-- Supplied information follows --

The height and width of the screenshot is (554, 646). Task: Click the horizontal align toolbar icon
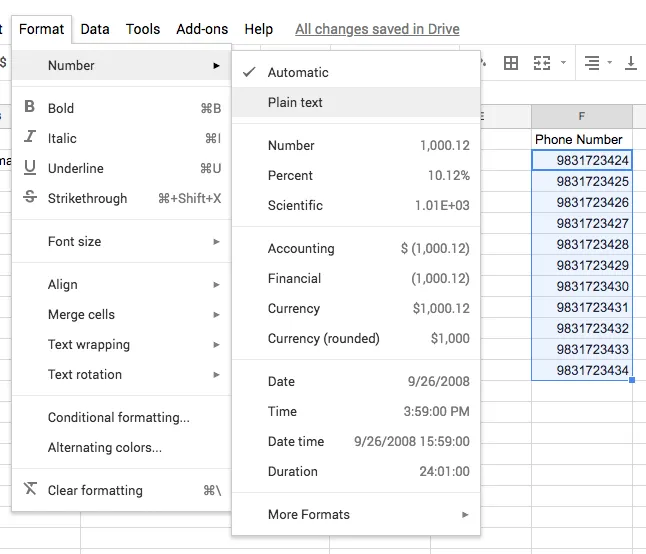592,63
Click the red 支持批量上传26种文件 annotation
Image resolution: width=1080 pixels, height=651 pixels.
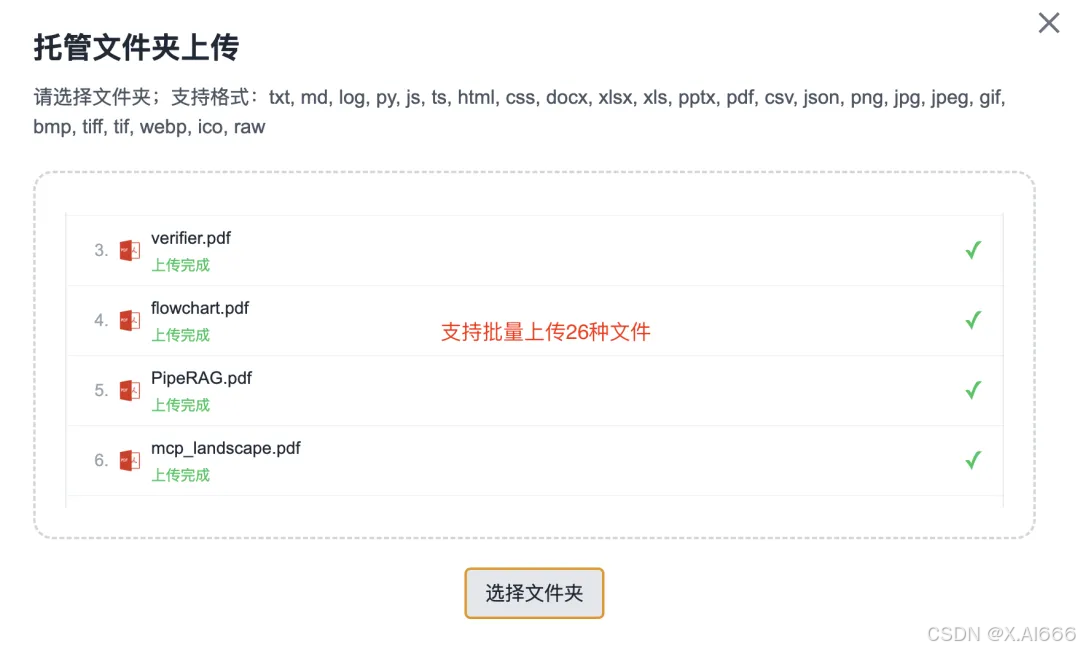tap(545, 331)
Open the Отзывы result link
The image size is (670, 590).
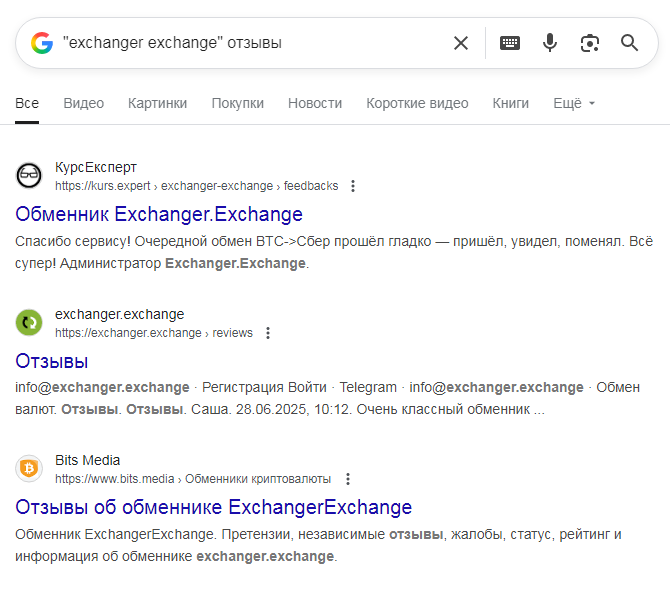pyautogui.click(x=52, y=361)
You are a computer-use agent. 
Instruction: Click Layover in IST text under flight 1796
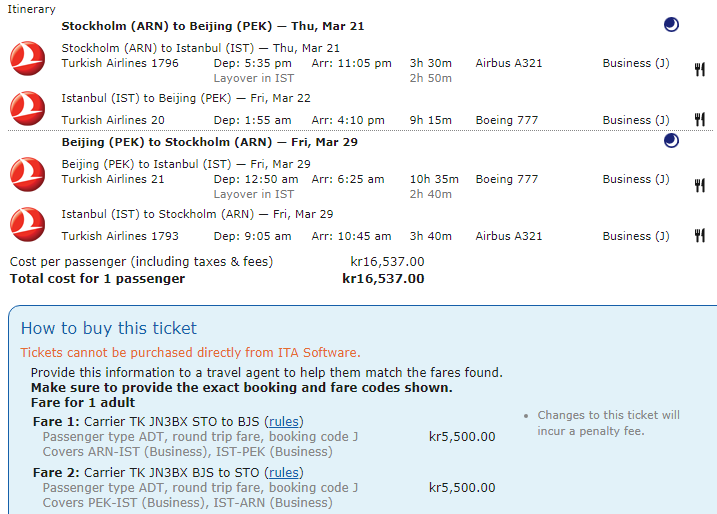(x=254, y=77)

-- Supplied information concluded --
-- Supplied information follows --

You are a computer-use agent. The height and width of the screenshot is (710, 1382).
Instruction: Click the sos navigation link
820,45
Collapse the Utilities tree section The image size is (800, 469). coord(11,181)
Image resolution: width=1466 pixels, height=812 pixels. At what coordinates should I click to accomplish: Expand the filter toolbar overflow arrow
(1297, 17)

-- Supplied information concluded --

State the number of lines in the material above in which the string "computer" appears, with no accompanying text.

2